Afterward, two police officers mounted on horses patrolled McCorkle Place. As the police rode by the former Silent Sam monument location toward Graham Memorial Hall, anti-confederates chanted, “Get those animals off those horses.”

Unsung Founders Memorial 

Anti-confederates moved to the Unsung Founders Memorial to honor "the Black and Brown people who built the University." Speakers brought up issues with the memorial, including that it is a table where people can eat, rather than a type of statue that may give these people more dignity. 

Handing out flowers, the anti-confederates held a moment of silence to honor the unsung founders of the University. 

Old Well 

Anti-confederates then moved to the Old Well, where students still stood in line to drink from the fountain before the first day of classes ended. Students continued drinking from the fountain as anti-confederates stood by the Old Well with signs protesting what they called monuments to white supremacy on campus. One protester sat on the fountain to stop students from drinking while anti-confederates spoke. 

Anti-confederates referred to the event as both a celebration of Silent Sam’s toppling and a tour of remaining symbols of racism on UNC’s campus. The symbols they referred to included Aycock Residence Hall and Kenan Memorial Stadium — which was changed from honoring William Rand Kenan Sr. to honoring his son, William R. Kenan Jr. Speakers said that while William R. Kenan Jr. was a philanthropist, he was only able to be one because of the wealth he gained from his racist father. 

After the speaker said the name of each symbol, the crowd shouted “shame.” At the end, the crowd chanted, “We tore down Silent Sam, and we’ll do it again and again … until they all fall.” 

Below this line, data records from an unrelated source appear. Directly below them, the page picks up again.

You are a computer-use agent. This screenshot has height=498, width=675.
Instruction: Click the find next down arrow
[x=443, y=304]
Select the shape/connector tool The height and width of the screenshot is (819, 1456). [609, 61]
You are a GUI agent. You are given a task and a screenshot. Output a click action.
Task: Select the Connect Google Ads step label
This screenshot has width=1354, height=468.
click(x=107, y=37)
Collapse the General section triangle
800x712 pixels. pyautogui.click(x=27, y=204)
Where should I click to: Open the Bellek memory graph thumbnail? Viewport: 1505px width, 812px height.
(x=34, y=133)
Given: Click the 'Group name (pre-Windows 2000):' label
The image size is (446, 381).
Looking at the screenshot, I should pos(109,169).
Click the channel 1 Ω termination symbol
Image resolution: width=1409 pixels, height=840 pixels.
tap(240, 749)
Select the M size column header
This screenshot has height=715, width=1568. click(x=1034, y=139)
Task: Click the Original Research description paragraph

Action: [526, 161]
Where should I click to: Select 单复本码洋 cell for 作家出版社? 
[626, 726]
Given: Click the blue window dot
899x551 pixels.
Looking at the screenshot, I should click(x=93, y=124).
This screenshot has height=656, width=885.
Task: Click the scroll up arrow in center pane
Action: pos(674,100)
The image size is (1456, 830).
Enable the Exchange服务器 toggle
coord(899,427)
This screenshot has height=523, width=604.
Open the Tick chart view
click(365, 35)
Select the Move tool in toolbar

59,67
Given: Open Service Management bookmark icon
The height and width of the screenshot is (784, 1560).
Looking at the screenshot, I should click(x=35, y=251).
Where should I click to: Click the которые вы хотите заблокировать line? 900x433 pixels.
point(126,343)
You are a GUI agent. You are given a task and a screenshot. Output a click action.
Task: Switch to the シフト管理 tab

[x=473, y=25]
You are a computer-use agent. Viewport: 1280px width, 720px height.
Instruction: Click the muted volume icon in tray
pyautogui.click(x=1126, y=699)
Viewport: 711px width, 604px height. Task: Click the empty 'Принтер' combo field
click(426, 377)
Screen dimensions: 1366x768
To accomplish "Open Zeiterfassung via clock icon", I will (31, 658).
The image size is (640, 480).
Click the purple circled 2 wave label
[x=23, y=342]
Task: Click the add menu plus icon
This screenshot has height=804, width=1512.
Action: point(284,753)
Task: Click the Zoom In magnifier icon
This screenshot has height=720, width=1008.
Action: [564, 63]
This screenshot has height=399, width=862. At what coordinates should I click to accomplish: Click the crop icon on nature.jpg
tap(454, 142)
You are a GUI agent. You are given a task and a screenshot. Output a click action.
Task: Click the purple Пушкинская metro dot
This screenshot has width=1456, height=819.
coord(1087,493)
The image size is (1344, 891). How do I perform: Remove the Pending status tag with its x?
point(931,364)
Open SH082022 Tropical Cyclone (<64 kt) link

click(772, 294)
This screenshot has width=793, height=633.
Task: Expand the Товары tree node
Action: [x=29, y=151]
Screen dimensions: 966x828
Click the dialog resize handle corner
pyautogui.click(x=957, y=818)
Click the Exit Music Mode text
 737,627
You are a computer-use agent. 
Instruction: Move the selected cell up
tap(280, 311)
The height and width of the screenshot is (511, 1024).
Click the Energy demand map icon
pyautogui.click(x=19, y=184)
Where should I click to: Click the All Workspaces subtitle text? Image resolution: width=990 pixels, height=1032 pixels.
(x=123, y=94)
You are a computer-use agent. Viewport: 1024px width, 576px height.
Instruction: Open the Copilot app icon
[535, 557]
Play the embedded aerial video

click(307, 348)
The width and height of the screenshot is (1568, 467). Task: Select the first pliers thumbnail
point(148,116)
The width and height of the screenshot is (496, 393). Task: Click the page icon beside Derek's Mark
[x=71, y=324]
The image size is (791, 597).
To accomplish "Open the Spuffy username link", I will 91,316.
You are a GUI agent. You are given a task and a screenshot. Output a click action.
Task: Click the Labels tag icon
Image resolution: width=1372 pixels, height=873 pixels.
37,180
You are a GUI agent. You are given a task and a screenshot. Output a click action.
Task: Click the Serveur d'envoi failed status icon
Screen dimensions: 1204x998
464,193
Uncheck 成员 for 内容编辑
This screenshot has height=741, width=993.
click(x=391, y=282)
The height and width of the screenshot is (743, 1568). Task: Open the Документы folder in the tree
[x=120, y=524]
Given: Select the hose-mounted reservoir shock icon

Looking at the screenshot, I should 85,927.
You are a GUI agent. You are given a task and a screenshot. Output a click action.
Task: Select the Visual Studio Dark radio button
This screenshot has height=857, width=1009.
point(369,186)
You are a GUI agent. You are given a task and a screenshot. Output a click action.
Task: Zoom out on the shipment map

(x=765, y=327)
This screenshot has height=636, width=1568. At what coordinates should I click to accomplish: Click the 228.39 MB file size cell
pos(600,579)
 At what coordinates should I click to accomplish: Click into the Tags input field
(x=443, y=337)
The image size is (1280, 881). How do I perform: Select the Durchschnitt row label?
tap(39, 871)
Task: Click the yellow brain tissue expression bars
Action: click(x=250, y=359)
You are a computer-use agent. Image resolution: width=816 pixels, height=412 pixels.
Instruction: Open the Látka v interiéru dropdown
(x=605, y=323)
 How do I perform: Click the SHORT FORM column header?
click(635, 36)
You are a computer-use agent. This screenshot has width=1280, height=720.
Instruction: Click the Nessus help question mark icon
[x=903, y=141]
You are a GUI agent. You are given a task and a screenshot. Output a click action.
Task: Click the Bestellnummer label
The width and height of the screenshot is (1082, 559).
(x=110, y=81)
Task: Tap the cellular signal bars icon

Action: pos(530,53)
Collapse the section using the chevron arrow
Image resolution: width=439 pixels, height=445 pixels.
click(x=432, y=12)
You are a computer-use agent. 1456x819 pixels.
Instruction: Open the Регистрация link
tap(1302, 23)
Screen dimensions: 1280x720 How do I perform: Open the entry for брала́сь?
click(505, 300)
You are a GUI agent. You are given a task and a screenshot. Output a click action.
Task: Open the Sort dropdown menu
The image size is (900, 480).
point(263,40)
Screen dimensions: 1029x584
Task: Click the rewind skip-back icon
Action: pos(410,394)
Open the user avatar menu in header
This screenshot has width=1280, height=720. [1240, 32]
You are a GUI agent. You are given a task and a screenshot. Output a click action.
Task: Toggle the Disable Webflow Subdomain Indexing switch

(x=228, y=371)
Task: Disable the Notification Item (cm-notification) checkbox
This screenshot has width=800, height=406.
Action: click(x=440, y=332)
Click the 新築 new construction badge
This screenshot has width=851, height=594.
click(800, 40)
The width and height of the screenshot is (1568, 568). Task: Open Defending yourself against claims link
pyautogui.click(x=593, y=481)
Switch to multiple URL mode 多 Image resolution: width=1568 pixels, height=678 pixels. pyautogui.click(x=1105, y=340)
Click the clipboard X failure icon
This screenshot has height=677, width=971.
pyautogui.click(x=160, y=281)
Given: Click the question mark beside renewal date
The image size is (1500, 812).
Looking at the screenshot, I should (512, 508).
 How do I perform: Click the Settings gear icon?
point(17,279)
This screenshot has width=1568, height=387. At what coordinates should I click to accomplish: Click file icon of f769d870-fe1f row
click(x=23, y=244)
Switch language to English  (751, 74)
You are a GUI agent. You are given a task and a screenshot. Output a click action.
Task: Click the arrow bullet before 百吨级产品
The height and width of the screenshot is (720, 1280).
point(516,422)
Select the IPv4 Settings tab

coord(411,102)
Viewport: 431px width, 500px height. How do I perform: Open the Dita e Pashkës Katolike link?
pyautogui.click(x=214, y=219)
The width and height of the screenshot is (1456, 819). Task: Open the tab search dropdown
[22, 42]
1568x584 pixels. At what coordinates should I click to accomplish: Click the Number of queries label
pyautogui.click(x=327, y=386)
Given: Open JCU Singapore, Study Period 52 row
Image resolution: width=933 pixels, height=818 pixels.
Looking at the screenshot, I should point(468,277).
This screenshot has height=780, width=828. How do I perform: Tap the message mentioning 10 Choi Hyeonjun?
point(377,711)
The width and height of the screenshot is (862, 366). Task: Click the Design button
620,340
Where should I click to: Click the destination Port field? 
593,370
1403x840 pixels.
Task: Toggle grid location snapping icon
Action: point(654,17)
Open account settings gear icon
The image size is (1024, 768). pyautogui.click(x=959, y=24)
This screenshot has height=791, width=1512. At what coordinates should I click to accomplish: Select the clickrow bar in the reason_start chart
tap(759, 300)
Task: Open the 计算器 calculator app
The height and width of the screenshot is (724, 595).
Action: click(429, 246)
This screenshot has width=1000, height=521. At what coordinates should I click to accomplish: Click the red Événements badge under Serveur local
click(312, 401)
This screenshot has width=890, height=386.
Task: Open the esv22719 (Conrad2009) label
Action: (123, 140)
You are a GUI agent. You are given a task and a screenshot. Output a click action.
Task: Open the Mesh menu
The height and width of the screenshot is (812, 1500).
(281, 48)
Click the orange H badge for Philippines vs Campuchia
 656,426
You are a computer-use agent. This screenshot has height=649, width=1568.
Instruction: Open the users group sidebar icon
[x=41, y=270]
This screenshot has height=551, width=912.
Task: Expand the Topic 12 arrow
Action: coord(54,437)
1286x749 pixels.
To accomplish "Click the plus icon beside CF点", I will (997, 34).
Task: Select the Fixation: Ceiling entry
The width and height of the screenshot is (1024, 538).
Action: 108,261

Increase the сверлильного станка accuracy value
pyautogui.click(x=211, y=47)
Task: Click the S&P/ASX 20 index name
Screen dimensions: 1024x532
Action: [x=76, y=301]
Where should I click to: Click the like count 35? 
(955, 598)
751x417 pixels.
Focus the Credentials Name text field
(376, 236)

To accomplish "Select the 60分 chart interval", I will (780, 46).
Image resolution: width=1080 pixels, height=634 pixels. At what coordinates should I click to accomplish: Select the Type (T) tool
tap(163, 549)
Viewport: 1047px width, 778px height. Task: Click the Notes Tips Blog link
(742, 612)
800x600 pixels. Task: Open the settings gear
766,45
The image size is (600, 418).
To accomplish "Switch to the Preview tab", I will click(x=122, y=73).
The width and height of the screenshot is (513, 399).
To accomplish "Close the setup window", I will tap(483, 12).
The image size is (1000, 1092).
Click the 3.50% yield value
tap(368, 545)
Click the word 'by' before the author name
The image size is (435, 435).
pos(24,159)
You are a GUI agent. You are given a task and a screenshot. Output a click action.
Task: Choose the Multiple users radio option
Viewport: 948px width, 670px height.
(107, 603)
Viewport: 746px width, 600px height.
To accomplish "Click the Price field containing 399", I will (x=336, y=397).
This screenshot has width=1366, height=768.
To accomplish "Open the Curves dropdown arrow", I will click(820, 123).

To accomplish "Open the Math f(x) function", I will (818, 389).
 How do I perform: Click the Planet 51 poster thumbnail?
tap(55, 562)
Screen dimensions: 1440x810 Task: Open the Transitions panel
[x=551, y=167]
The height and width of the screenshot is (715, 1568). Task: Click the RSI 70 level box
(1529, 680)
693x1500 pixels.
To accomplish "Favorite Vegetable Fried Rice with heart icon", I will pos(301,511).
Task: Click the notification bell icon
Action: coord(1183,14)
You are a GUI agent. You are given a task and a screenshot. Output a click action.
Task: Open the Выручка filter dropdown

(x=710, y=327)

Ayling then spoke about the role of of anti-confederates in bringing down Silent Sam last year, despite efforts to bring the statue back to campus. 

“We’re proving to the administration that we still care about rejecting white supremacy," Ayling said. "We still want them to remove all the remaining monuments to white supremacy on this campus."

Intersection of Franklin and Columbia streets

From the Old Well, demonstrators marched down Cameron Avenue toward Columbia Street, shouting "Whose streets? Our streets!"

Traffic was stopped as the anti-confederates turned down Columbia Street and continued chanting, ultimately forming a large circle at the intersection of Franklin and Columbia. In the center of the intersection, demonstrators burned a confederate flag, leaving the charred remains smoking in the street. 

Even though Silent Sam has been removed from its pedestal, law student Gina Balamucki said the fight against racial injustice at UNC isn't over. 

“We had this symbol of white supremacy on our campus that we could point to and say, 'Look at these things that Julian Carr said. Look at how we have all these ties to slavery,'” Balamucki said. “We (still) have all these other markers on our campus, both explicit and implicit, that still honor white supremacy.”